▸ PROBLEM TO WORK ON
Reproduce the entries that follow verbatim, down to the final line.

▸ MATERIAL FOR THIS EXERCISE
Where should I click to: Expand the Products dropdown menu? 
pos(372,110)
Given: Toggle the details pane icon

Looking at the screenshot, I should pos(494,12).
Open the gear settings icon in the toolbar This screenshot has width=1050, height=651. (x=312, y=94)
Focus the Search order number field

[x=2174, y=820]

▸ PROBLEM SOLUTION
Where should I click to: Expand the Products dropdown menu? 
pos(372,110)
Given: Toggle the details pane icon

Looking at the screenshot, I should pos(494,12).
Open the gear settings icon in the toolbar This screenshot has width=1050, height=651. (x=312, y=94)
Focus the Search order number field

[x=2174, y=820]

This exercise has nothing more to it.